Big pharma may be coming out of R&D productivity lag

by | 9th May 2006 | News

Top drugmakers seem to be coming out of the slump in R&D productivity that has plagued the pharmaceutical industry in recent years – at least if the number of clinical trials being undertaken is a valid indicator.

Top drugmakers seem to be coming out of the slump in R&D productivity that has plagued the pharmaceutical industry in recent years – at least if the number of clinical trials being undertaken is a valid indicator.

A just-release study from the Tufts Center for the Study of Drug Development has found a 52% increase in the number of new clinical trials started by US drug companies between 2003 and 2005. This compared to a 21% decline in the five year period ending 2002 compared to 1993-1997.

There have been deepening concerns about the fall-off in R&D productivity in the drug industry in recently years, with the number of new drugs coming to market each year in decline since the mid-1990s, when upwards of 30 new active substances were introduced each year, Last year the tally was just 20.

Various reasons have been put forward for the phenomenon, including that a lot of the ‘low-hanging fruit’ in drug discovery has already been plucked and companies are being forced to pursue riskier and less well-characterised targets. Widespread adoption of newer high throughput technologies in molecular biology and combinatorial chemistry in ‘rational’ drug discovery, generating huge volumes of data that must be managed and sifted through, may also be a factor.
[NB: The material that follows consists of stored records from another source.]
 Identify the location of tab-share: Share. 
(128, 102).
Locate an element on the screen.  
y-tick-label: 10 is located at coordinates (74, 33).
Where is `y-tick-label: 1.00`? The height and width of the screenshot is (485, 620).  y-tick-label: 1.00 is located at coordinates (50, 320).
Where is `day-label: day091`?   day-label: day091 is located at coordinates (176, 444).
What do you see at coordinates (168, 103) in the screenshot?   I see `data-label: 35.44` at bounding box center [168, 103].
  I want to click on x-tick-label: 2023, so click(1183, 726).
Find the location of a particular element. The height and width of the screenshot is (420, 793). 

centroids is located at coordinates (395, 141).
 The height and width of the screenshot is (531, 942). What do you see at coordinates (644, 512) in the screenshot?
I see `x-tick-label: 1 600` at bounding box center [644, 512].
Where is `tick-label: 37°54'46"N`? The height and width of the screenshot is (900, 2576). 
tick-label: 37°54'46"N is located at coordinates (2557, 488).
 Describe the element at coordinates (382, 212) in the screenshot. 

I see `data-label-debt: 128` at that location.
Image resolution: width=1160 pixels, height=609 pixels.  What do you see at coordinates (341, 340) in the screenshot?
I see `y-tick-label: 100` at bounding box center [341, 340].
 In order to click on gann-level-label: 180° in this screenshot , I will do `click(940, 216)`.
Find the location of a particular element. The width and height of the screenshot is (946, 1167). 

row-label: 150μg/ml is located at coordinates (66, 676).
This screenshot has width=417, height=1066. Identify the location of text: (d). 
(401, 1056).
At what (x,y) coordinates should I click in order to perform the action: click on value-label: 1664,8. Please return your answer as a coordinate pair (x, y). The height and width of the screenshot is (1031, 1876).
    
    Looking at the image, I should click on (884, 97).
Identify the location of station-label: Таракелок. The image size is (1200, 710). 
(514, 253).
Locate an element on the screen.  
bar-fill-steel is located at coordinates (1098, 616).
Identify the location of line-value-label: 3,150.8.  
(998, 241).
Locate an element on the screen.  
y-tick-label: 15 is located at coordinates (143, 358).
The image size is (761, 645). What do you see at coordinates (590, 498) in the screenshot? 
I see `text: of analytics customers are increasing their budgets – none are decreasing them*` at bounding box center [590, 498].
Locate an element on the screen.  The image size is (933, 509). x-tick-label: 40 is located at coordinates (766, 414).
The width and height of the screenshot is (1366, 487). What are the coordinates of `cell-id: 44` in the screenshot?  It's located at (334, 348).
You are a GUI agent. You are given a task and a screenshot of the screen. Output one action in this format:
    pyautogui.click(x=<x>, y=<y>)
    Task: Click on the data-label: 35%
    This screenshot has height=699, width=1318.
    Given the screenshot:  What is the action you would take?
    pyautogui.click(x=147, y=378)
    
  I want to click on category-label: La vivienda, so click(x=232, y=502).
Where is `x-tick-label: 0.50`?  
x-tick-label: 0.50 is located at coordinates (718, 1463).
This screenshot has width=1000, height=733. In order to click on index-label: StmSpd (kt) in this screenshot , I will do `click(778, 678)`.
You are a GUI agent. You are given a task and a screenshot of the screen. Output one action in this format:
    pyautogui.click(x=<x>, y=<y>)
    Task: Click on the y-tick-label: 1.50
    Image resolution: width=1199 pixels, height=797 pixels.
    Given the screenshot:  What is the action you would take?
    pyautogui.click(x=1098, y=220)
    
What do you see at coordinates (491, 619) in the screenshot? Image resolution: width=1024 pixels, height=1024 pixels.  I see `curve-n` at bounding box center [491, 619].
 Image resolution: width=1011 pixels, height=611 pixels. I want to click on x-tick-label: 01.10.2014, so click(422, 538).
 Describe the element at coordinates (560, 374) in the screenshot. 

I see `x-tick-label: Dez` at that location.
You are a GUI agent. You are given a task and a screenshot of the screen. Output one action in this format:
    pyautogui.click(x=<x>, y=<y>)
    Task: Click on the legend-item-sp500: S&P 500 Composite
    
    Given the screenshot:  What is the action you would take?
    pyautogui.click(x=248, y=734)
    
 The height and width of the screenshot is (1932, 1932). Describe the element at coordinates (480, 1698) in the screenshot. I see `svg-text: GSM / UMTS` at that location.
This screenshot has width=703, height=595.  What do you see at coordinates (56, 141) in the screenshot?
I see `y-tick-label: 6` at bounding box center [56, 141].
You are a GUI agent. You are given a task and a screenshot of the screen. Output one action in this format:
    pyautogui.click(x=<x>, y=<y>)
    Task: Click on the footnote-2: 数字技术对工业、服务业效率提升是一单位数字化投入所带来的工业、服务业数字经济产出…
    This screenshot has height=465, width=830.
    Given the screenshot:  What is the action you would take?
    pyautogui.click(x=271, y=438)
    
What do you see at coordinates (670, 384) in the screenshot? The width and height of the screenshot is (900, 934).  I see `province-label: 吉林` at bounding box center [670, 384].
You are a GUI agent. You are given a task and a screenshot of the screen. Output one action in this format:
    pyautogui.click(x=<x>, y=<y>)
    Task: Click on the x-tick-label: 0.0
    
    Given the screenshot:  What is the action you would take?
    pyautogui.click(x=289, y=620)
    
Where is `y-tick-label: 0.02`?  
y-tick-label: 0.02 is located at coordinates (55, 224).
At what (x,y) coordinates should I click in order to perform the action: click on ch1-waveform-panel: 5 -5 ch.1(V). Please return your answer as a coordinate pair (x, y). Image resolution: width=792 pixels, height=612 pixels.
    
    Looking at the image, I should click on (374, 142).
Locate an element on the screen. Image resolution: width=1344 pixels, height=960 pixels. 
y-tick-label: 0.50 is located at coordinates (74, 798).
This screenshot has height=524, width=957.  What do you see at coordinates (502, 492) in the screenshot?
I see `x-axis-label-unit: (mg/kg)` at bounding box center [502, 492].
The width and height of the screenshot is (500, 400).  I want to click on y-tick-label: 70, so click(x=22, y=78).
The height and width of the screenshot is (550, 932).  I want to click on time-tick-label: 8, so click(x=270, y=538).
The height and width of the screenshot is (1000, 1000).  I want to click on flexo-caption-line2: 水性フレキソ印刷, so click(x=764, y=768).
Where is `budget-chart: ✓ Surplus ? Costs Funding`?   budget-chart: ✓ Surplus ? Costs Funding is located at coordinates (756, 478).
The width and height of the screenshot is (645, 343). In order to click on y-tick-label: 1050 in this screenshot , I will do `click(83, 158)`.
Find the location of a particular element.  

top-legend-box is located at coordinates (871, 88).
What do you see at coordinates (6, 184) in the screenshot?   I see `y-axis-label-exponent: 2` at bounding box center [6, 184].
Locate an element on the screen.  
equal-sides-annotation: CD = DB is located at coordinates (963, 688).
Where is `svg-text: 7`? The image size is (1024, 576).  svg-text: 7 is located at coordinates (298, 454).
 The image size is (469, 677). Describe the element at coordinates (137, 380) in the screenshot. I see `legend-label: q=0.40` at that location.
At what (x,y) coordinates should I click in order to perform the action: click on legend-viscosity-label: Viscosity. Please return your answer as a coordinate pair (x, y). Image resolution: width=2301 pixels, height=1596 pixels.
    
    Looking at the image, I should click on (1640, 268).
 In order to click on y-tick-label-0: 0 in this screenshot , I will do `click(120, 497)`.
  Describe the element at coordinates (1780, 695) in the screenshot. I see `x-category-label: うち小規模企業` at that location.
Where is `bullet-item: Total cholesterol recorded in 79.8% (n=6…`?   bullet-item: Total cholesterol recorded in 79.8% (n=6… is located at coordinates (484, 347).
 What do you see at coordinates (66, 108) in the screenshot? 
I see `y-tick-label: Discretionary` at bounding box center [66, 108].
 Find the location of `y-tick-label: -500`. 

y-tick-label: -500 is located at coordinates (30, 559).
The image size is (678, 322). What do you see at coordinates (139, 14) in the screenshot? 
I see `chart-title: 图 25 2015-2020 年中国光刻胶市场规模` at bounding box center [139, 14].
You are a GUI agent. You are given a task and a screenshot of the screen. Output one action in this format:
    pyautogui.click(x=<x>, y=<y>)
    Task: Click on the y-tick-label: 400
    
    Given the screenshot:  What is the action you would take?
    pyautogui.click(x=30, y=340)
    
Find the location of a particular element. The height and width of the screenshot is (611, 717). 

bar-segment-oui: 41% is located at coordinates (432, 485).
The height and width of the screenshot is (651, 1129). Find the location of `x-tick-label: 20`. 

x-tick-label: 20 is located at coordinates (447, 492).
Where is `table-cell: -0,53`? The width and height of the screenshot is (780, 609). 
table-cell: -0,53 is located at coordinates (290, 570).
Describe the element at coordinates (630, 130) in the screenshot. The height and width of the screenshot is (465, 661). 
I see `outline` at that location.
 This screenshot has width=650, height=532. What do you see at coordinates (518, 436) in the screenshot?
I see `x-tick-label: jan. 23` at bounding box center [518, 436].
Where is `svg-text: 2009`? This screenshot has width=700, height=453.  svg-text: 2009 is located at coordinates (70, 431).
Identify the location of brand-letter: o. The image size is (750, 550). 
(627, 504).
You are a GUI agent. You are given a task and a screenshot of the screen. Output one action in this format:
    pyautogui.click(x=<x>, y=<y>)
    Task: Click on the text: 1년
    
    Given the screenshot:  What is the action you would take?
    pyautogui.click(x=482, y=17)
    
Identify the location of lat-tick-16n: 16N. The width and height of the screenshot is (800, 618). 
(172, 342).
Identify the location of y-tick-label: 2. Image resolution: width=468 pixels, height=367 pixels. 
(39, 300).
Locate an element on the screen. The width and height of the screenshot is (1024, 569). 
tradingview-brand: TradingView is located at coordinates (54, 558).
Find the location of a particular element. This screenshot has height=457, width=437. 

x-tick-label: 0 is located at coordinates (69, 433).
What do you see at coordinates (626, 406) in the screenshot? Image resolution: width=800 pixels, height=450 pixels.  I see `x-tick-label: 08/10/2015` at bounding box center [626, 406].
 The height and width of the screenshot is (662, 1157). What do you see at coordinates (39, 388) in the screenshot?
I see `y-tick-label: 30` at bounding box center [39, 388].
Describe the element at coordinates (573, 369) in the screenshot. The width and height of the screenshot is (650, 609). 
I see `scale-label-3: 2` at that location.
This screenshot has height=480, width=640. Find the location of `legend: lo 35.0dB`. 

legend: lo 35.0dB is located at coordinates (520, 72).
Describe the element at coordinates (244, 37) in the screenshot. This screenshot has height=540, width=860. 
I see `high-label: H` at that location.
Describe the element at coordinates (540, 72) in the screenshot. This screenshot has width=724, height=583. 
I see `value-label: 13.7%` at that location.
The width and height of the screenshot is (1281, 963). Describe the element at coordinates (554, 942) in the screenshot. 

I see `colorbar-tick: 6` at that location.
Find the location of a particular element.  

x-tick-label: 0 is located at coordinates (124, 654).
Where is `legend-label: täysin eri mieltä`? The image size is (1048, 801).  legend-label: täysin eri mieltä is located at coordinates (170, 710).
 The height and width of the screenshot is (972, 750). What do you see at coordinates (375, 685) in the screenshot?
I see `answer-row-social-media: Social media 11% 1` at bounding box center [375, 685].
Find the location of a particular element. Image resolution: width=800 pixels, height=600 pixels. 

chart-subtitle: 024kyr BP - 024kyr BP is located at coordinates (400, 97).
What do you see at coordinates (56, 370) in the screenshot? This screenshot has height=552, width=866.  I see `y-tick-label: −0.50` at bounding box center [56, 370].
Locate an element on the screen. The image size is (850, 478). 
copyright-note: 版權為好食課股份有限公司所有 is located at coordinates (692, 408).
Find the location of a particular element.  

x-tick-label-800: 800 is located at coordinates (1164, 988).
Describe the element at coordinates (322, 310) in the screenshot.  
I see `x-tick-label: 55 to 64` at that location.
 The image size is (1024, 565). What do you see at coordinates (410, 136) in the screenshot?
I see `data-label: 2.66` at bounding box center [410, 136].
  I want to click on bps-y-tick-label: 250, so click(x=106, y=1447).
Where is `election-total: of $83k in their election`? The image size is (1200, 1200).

There has also been something of a bottleneck in the clinical arena, with development candidates piling up in Phase II but not so many making it through to Phase III. This could be because regulators are getting tighter on safety and companies are more likely to kill off products with safety signals in mid-stage testing, or indeed a lack of public funding to help smaller companies finance expensive pivotal studies.

Kenneth Kaitin, director of the Tufts Center, said the improvement is in part due to an increase in products licensed from other companies, as well as companies adopting technologies that allow them to spot unpromising compounds earlier. 25% of the drugs entering clinical tests were licensed from other companies in the three years ended in 2005, up from 24% in the five years to 2002 and just one in seven in the period ended in 1997.

In the three years ended in 2005, the companies placed an average of 84 drug candidates a year in clinical trials, up from the average of 55 in the five years ended in 2002 and 70 in the period ended in 1997.